TASK REQUIREMENTS:
Only the lines from the one containing "Task: Sort errors by Line column header" through the end of the entries are to be copied, exactly and without pictures, please.

Saved data entries:
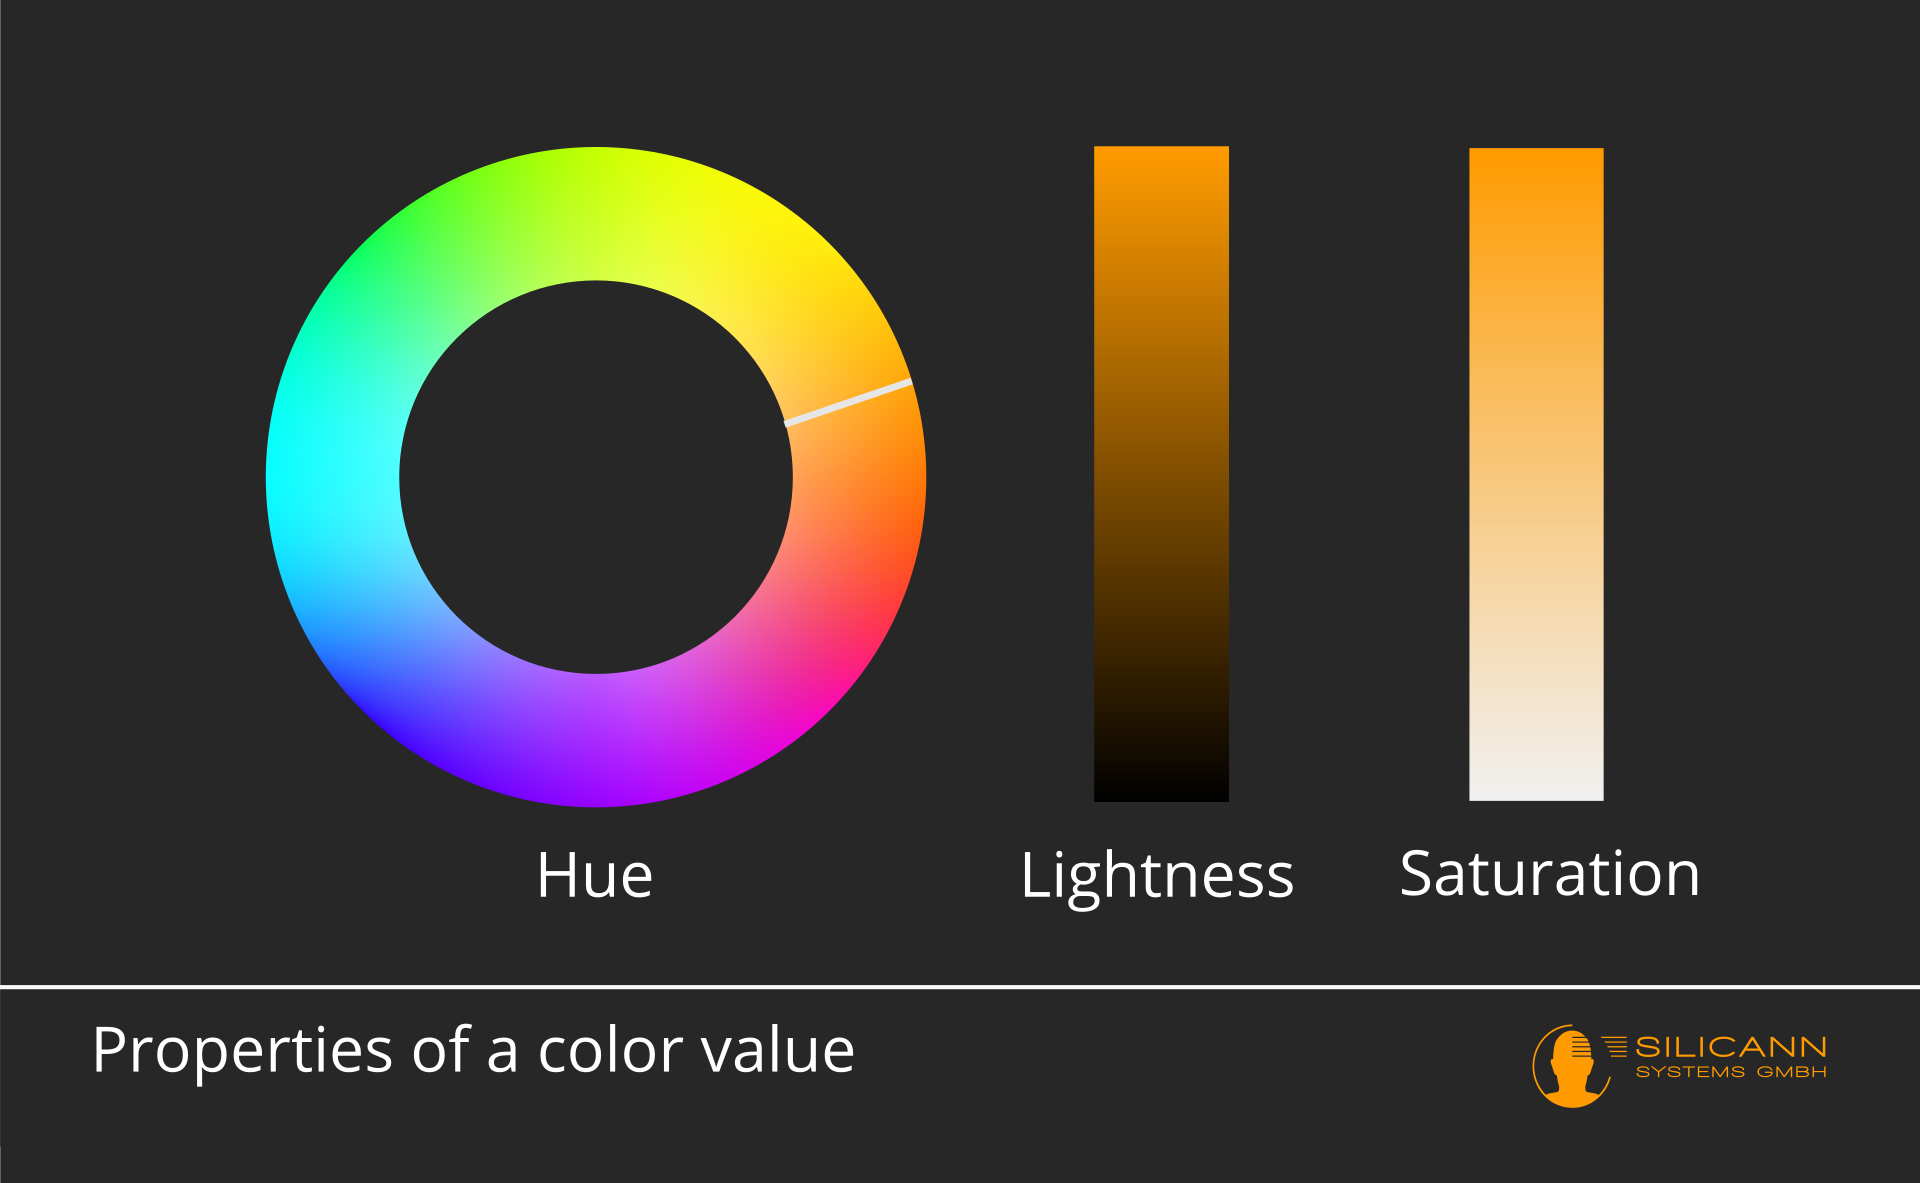Screen dimensions: 1920x1183
Task: Click the dark center of the hue ring
Action: [x=596, y=477]
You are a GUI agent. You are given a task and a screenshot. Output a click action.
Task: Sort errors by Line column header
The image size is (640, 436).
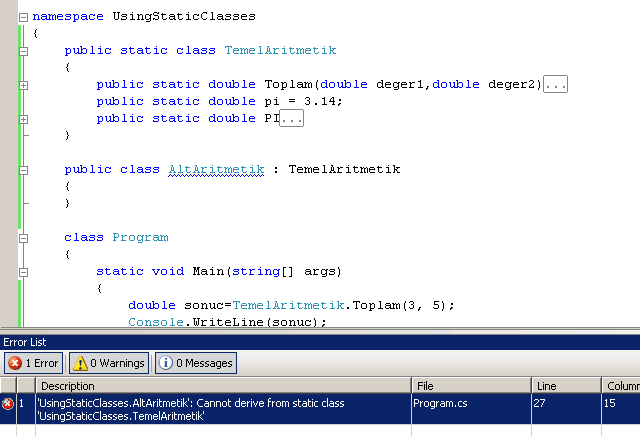[567, 385]
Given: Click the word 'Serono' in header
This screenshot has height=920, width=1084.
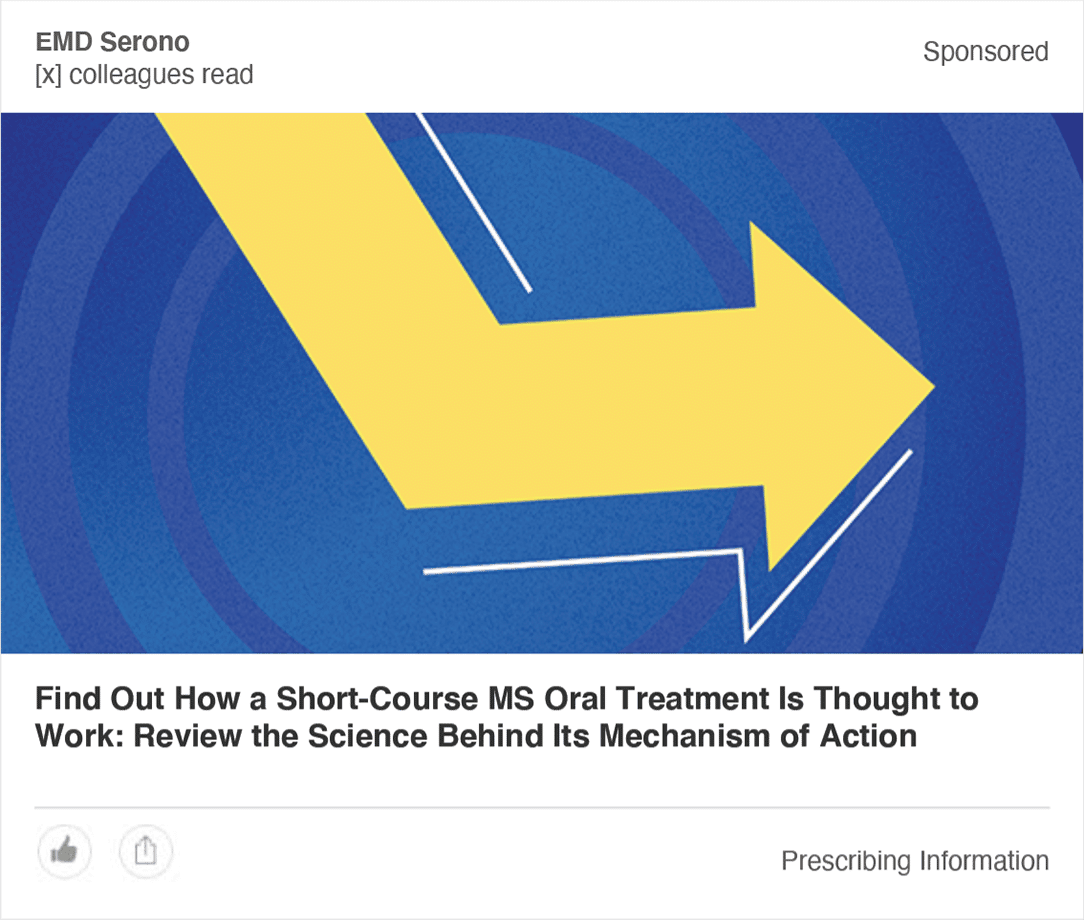Looking at the screenshot, I should point(144,42).
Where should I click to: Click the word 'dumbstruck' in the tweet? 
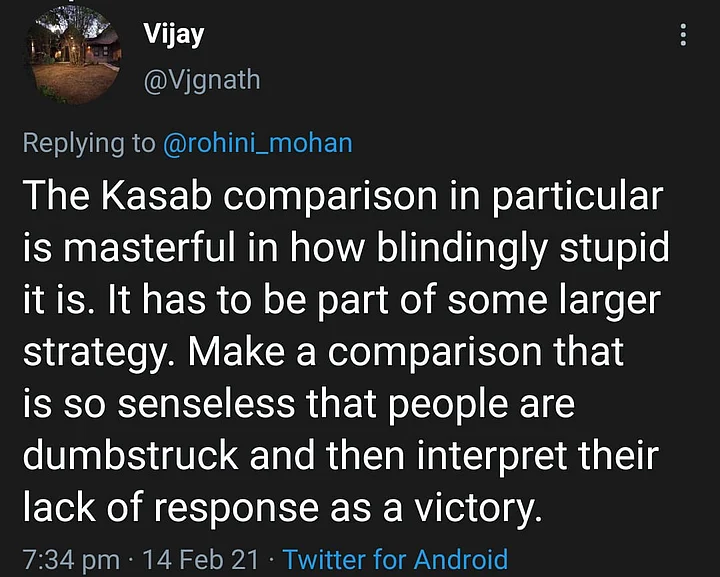130,455
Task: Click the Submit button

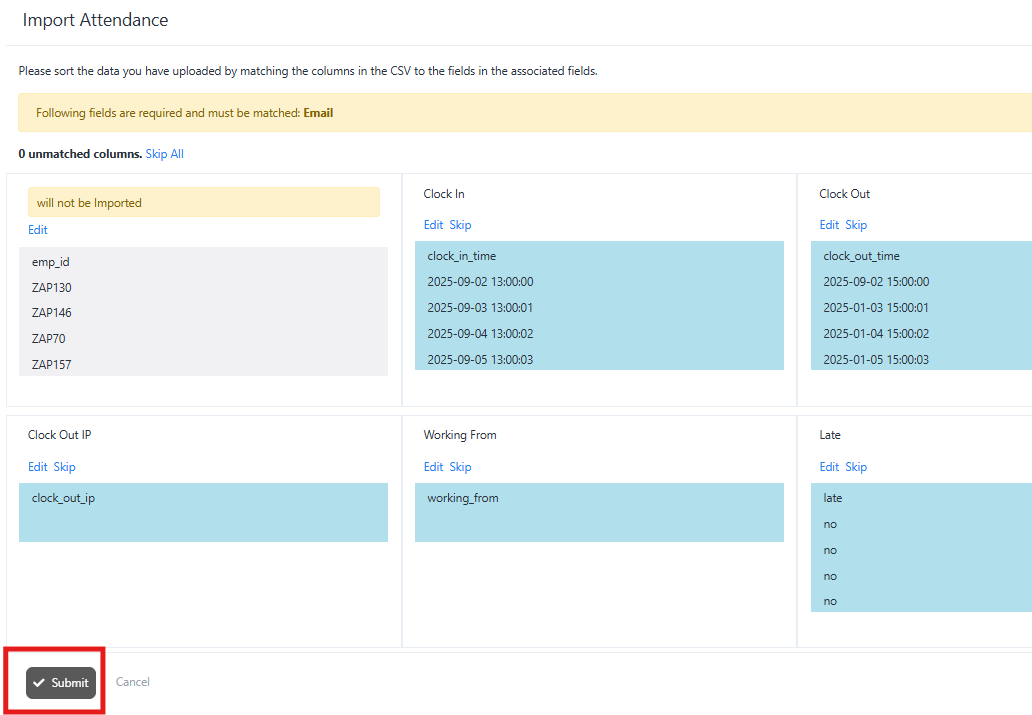Action: point(61,682)
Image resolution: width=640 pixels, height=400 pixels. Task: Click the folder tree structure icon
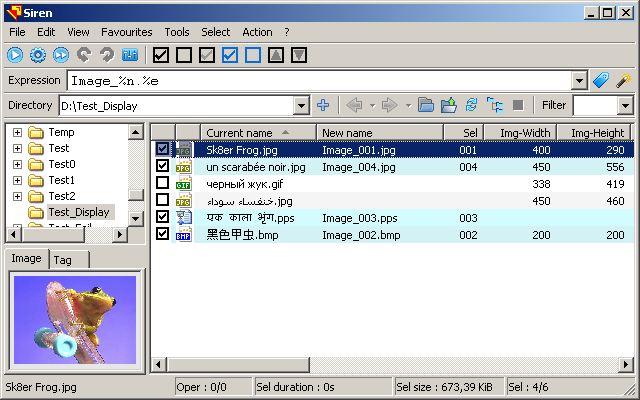point(494,105)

RESPONSE AREA:
Task: Sort errors by Line column header
The image size is (640, 436).
[567, 385]
Given: Click the word 'Serono' in header
This screenshot has height=920, width=1084.
Looking at the screenshot, I should point(144,42).
Where should I click to: Click the word 'dumbstruck' in the tweet? 
130,455
Task: Click the Submit button

Action: point(61,682)
Image resolution: width=640 pixels, height=400 pixels. Task: Click the folder tree structure icon
point(494,105)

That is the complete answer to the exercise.